The door was already swinging to, the last of the recruits having barged through it. He let out a long sigh.

Second to last.

‘Rinako, a word.’

***

Suddenly, she snapped back.

Her hand fumbled dumbly with the breaker, like a musician’s after walking home in the snow. She shook it several times.

Drak! Where is he?!

That thing she had been staring at - no! She couldn’t think of it now.

What was it? Lock-lever right and rotate. Or rotate lever and lock right. All the training, all the preparation started to fall through her mind like it had just passed through a shredder.

All that and it had found her when she was alone. On her first call out.

She tried again and again, yanking the lever above the barrel as hard as she could, the rain half blinding her.

AAAAAAAAAARRRRRRGGGGHHHH

She froze suddenly. There had been a movement ahead. No. It had stopped moving. The line of raindrops that described its outline had become completely still. She closed her eyes.

A reaction is a pattern.

Had it seen… ?

She held her eyes closed for a moment in preparation, then opened them and looked up again, keeping her body perfectly still.

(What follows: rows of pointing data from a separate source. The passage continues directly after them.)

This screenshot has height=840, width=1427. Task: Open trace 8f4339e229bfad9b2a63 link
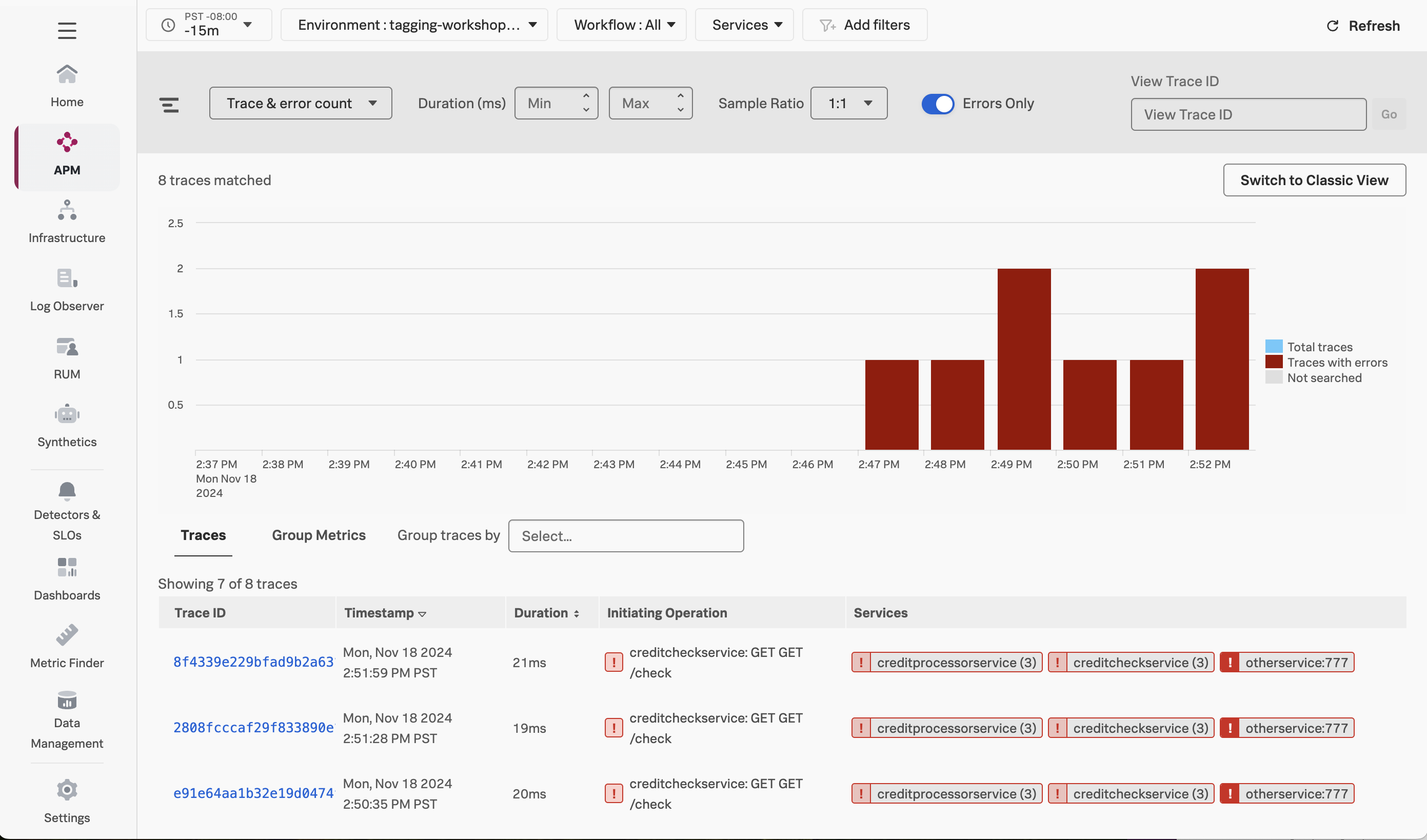pos(253,662)
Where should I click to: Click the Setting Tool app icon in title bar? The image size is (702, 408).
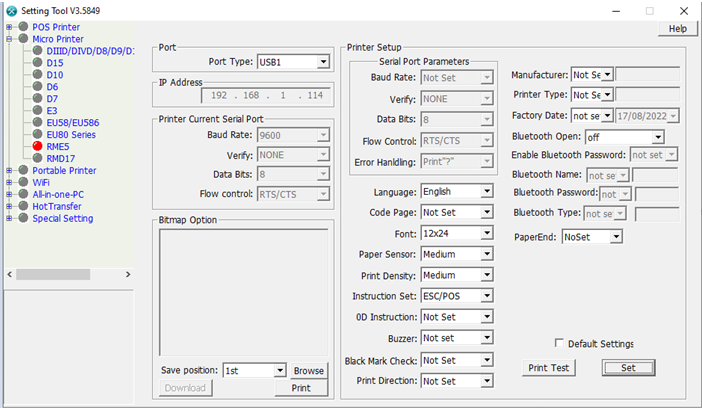pyautogui.click(x=10, y=10)
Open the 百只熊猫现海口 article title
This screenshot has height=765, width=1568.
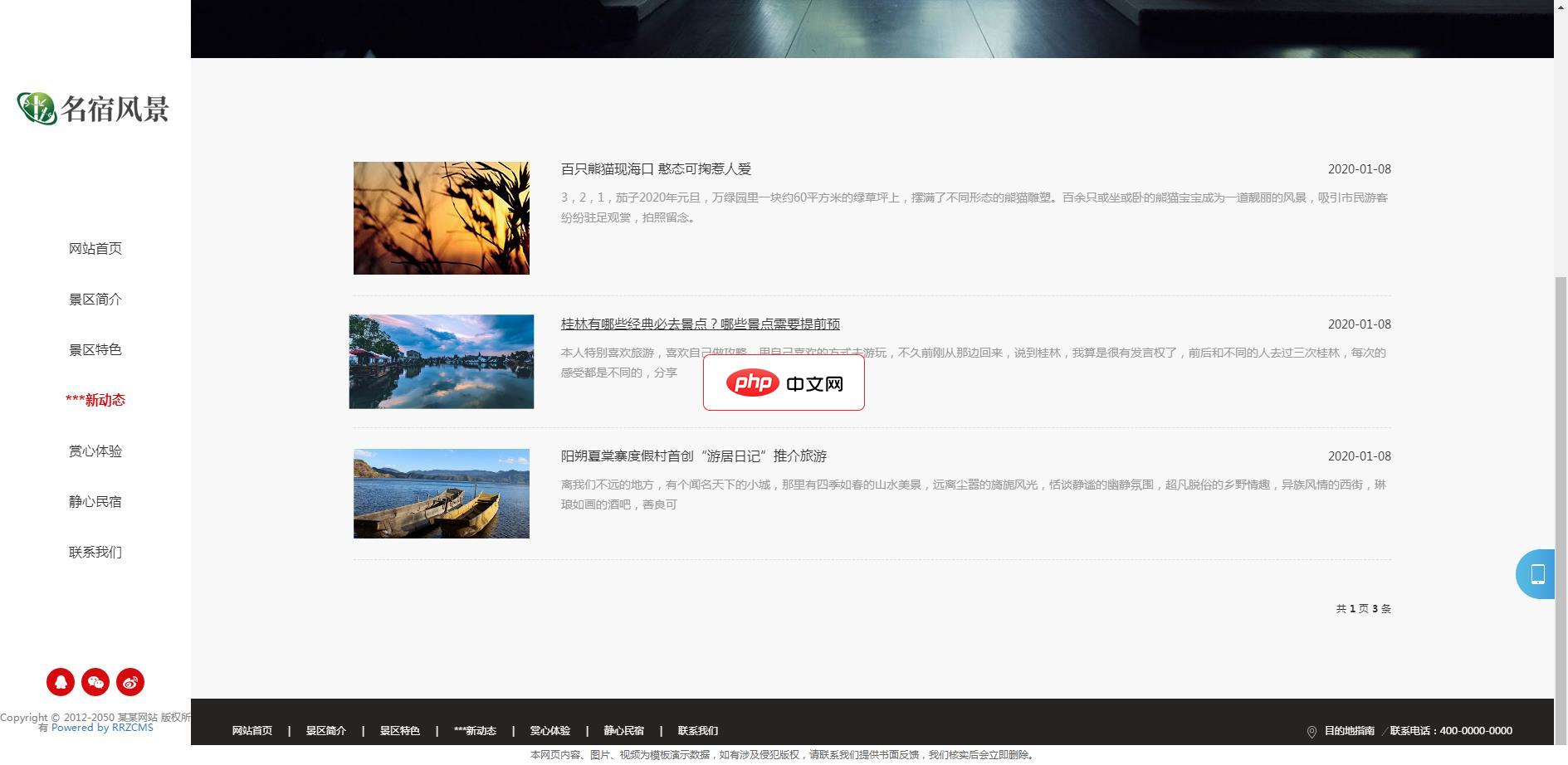tap(656, 169)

Beneath the curve of raindrops, only a few meters in front of her now, a crown of long hanging limbs, each one pulsing, the whole thing crawling like it was made of thousands of tiny transparent bugs.

How. Did. It. Get. So. Close?

She felt like a rhino was in front of her, that she would feel the breath from its giant nostrils, hot against her skin...

Her thumb slid slowly over the lock-lever.

Rotate right. Pull.

Comeoncomeoncomeon

It slid round. She winced as the tiny click sounded like an earthquake in her mind. It was ok. Nothing had happened. No rhino breath.

Her thumb tightened. But it wouldn’t move. Rain ran along her hand, along the sights of the weapon, as though they were one and the same. Body and mind.

As she thought this, she noticed something on the concrete just ahead.

Was that a lollipop sti—

But before her brain could finish the thought, her body was taken from it.